In the entries that follow, find every line containing "screenshot" and copy it.

[[ Supplied entries, beginning ]]

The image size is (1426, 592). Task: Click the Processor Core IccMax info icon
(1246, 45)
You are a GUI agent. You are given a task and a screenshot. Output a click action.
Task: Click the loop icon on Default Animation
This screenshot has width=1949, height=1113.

[[ Supplied entries, end ]]

Solution below:
You are a GUI agent. You are given a task and a screenshot. Output a click action.
This screenshot has width=1949, height=1113.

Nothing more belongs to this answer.